* _Exercise details_:
Write all entries out exactly, images excluded.
Start of Block
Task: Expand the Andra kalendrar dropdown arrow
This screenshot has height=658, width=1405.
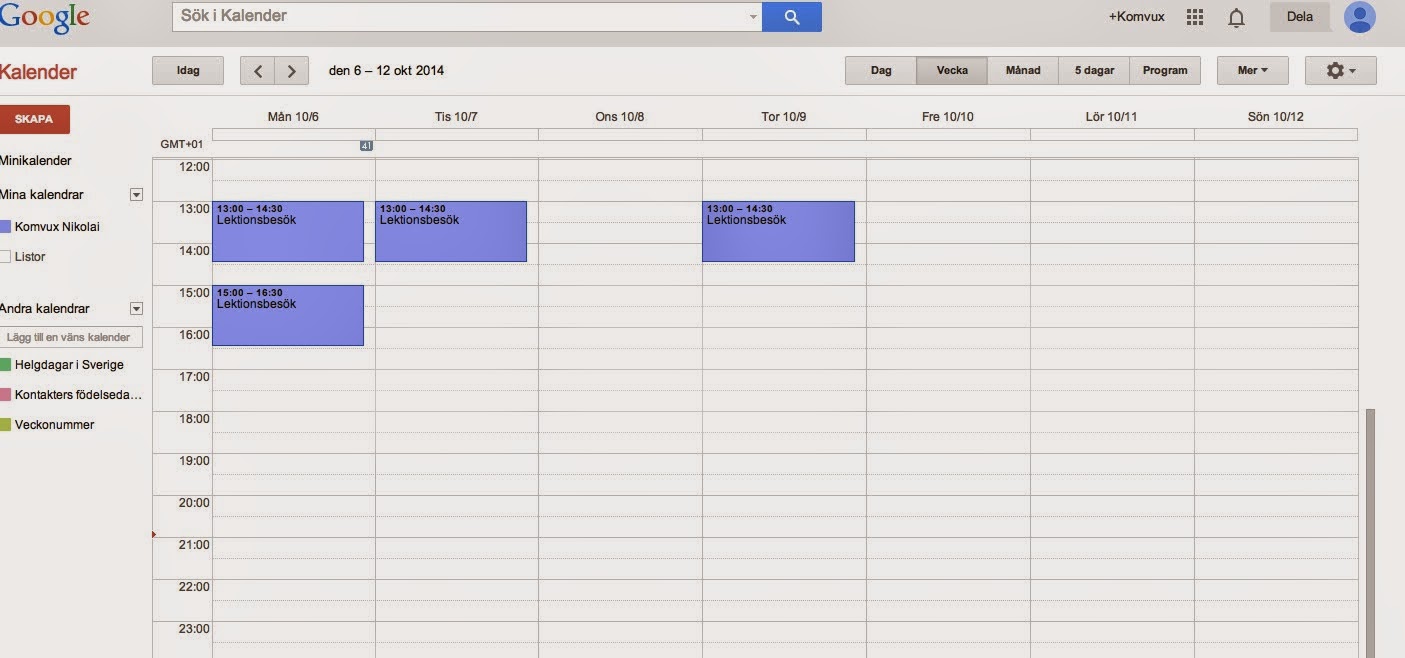Action: pos(137,309)
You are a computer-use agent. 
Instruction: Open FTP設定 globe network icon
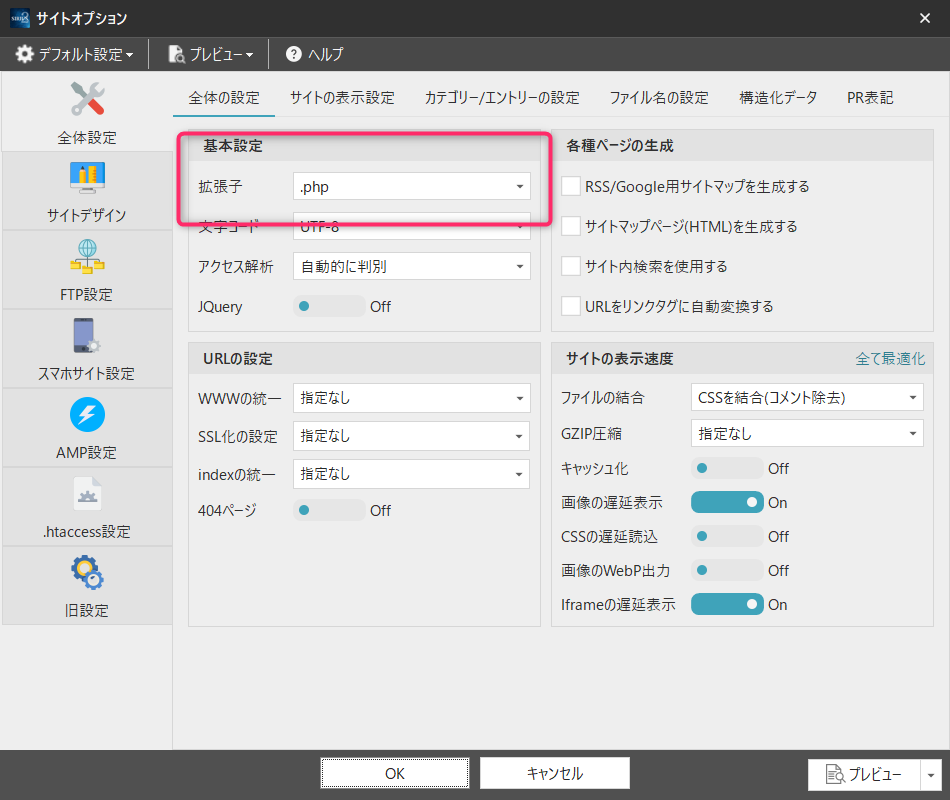[87, 257]
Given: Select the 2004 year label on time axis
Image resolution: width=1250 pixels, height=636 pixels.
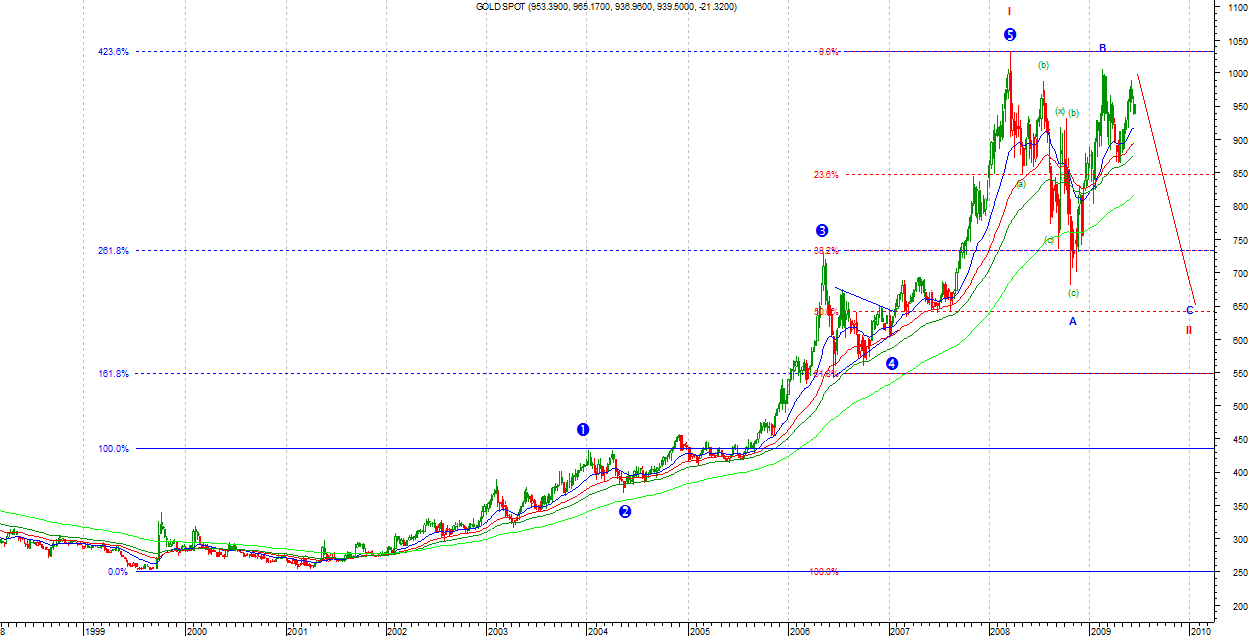Looking at the screenshot, I should (x=598, y=631).
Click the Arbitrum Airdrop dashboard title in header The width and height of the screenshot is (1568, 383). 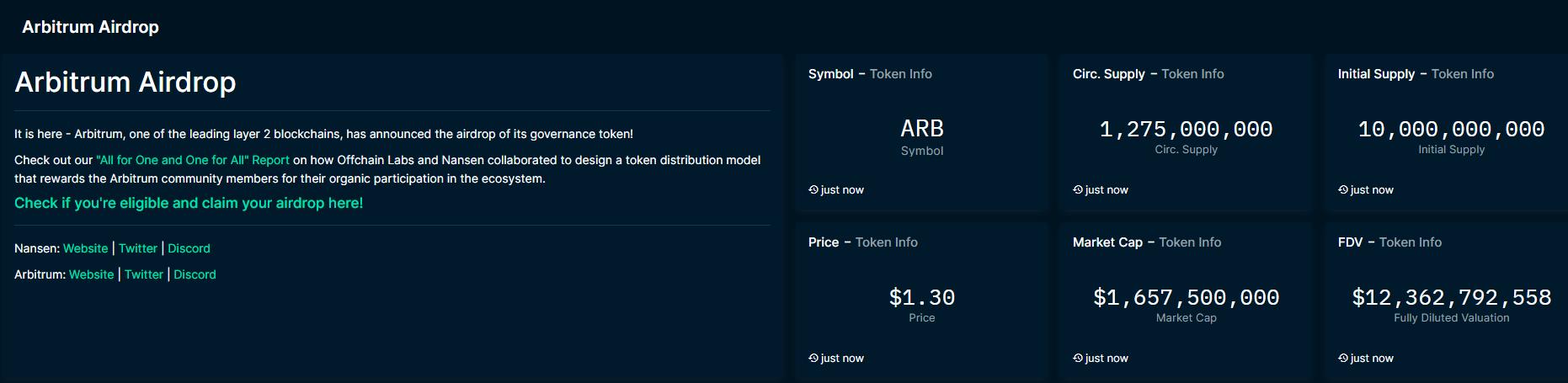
End of Block
* _Solution for this task_:
Task: Expand the Andra kalendrar dropdown arrow
This screenshot has height=658, width=1405.
Action: pos(137,309)
You are a computer-use agent. 
Instruction: Open FTP設定 globe network icon
[87, 257]
Given: Select the 2004 year label on time axis
Image resolution: width=1250 pixels, height=636 pixels.
Looking at the screenshot, I should (x=598, y=631).
Click the Arbitrum Airdrop dashboard title in header The width and height of the screenshot is (1568, 383). 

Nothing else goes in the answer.